"I notice people are excited about one thing and another hereabouts, sir."
"Excited. I don't wonder at it. In what way?"
"Sort of discontented, sir. They don't like the Austrians, sir. You may have noticed as we came along . . ."
"Did they like us when we held the town?"
"I can hardly say that, sir. I have been sitting for an hour or more in the couriers' room, with all sorts of people coming in and out, and heard very wild sort of talk."
"What can you know about its wildness?"
"To look at their faces was enough. It's a funny place, that room downstairs," went on Spire, rubbing with a piece of silk a travelling looking-glass mounted cunningly in a silver case which when opened made a stand for it. He placed it exactly in the middle of a little table and turned round to look at his master.

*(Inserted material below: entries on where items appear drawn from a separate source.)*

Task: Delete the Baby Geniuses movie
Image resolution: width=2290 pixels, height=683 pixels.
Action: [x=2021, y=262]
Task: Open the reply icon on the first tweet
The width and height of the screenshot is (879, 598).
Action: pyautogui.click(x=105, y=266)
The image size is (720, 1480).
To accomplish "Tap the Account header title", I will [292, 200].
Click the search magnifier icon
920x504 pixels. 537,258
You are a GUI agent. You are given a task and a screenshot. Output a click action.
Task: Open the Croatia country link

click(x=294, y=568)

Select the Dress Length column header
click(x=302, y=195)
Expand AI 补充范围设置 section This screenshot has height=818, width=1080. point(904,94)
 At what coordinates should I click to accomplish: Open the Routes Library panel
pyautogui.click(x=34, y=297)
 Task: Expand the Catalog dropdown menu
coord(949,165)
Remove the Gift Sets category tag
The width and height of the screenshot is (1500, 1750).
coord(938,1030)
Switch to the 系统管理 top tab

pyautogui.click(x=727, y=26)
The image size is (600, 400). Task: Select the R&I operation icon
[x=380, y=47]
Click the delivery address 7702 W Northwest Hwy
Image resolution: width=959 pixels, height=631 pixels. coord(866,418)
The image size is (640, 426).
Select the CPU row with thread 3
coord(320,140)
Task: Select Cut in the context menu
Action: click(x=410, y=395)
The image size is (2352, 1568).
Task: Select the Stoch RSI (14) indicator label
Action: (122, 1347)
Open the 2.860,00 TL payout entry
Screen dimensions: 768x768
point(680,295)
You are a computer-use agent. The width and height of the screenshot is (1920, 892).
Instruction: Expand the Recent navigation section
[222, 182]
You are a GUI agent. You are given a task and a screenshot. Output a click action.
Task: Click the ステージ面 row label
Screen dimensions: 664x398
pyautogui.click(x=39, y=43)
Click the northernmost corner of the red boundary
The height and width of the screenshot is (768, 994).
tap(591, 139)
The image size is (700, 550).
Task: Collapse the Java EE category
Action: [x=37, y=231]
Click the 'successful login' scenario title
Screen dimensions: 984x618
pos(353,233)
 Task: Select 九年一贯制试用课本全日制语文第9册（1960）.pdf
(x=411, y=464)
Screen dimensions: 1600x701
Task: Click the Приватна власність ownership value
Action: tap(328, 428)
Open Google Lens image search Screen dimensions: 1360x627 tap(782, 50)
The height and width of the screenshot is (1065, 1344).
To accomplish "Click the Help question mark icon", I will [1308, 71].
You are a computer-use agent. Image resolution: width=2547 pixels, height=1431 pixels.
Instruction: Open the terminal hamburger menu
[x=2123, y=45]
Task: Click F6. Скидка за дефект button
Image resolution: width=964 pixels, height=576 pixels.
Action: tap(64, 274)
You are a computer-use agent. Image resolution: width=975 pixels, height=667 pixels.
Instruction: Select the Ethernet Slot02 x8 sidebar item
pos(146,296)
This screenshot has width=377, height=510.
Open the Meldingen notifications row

Seeing that Cosmo seemed disposed to listen he continued: "It is vaulted like a cellar and has a little door giving into a side street. People come in and put as they like. All sorts of low people, sir, facchini and carters and boatmen and suchlike. There was an old fellow came in, a gray-headed man, a cobbler, I suppose, as he brought a bagful of mended shoes for the servants of the house. He emptied the lot on the stone floor, sir, and instead of trying to collect his money from the people that were scrambling for them he made them a speech. He spouted, sir, without drawing a breath. The courier-valet of an English doctor staying here, a Swiss I think he is, says to me in his broken English: 'He would cut every Austrian throat in this town.' We were having a glass of wine together and I asked him, 'And what do you think of that?' And he says to me, after thinking a bit, 'I agree with him. . . .' Very dreadful, sir," concluded Spire with a perfectly unmoved face.
Cosmo looked at him in silence for a time. "It was very bold talk if that is what the man really said," he remarked. "Especially as the place is so public as you say it is."
"Absolutely open to the street, sir; and that same Swiss fellow had told me just before that the town was full of spies and what they call sbirri that came from Turin with the King. The King is staying at the Palace, sir. They are expecting the Queen of Sardinia to arrive any day. You didn't know, sir? They say she will come in an English man-of-war. That old cobbler was very abusive about the King of Piedmont too. Surely talk like that can't be safe anywhere."
Spire paused suddenly and Cosmo Latham turned his back to the fire.